Key Words: Sorgum bicolor , diastatic unit, heterosis,
non-additive
gene action
RESUME
Quatre-vingt cinq entrees du sorgho (Sorgum bicolor (L.) Moench)
dont 13
lignees) restauratrices (lignees), 5 lignees de maintenance (testeurs), 65
hybrides F1 , et deux temoins ont ete cultives a Muzarabani, au Zimbabwe
pendant les saisons des pluies de 1986/87 et de 1987/88 pour evaluer l'
aptitude a la combinaison et l' heterosis pour l' activite diastasique. Les
echantillons de grains ont ete evalues pour l' activite diastasique,
exprimee en Unite Diastasique du Sorgho (UDS) par gramme de malt, en 1989 .

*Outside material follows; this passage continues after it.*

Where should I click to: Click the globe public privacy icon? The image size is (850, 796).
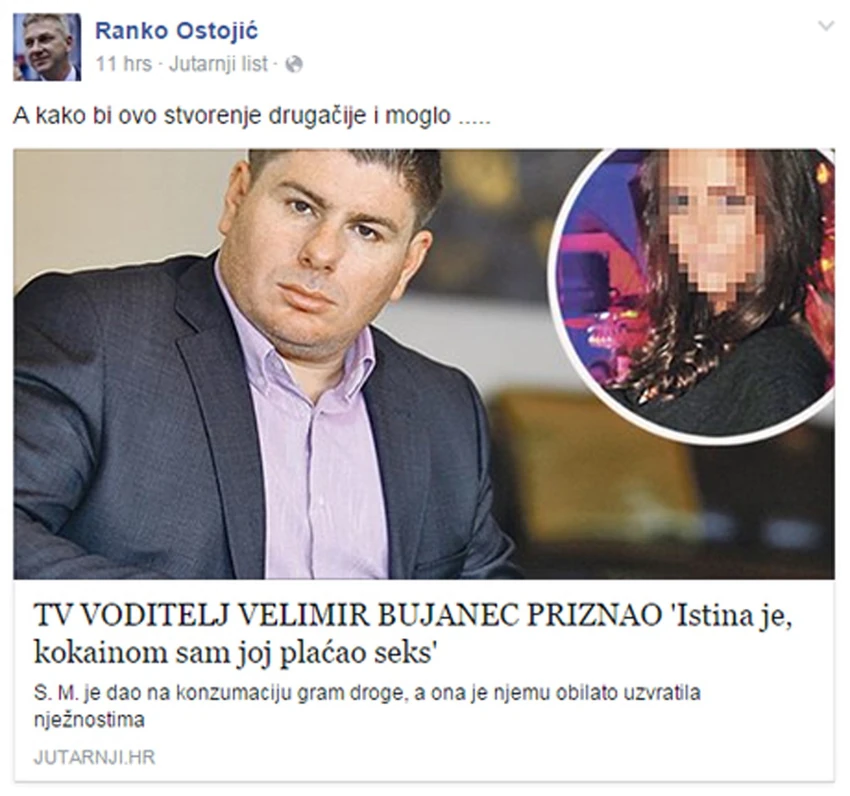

Des differences entre les lignees du sorgho, les testeurs, les hybrides,
et les entrees totales etaient significatives pour l' activite diastasique
pendant les deux saisons. Il y avait de grandes differences dans les
valeurs moyennes de l' activite diastasique et les classes pour les entrees
en deux saisons. La moyenne de l' UDS g-1 malt pour les hybrides variait
de 20,5 a 67,2 pour la saison 1986/87 et de 13,3 a 48,9 pour la saison
1987/88. La variation de l' activite diastasique etait principalement due a
l' action non-additive du gene. Les effets les plus positifs de l' aptitude
a la combinaison etaient observes pour la lignee 4HA85S, et le testeur 120
A. Les effets positifs significatifs de l' aptitude specifique a la
combinaison etaient observes pour l' hybride 120 A x D 38073-2. Ceci etait
le seul croisement qui avait l' heterosis positif des parents superieurs
pendant les deux saisons, mais cece etait significatif seulement pendant la
saison 1987/88. La plupart des croisements avaient l' heterosis negatif des
parents superieurs. Pour ameliorer l' activite diastasique , les
procedures de selection recurrente pour l' aptitude specifique a la
combinaison doivent etre utilisees pour developper les parents elites pour
les hybrides.
Mots Cles: Sorgho, unite diastasique, heterosis, action non-additive
du gene
INTRODUCTION
Sorghum (Sorgum bicolor (L.) Moench) is a major cereal in the
semi-arid
regions of the world where it is an important food and feed crop. It is
also used as raw material for industry and, if malted, can be processed
into malted foods, beverages, and beer (Palmer, 1992). Sorghum yields have
substantially increased in areas where hybrids have been adopted; however,
breeding for good malting quality has not been emphasised. Novellie (1982)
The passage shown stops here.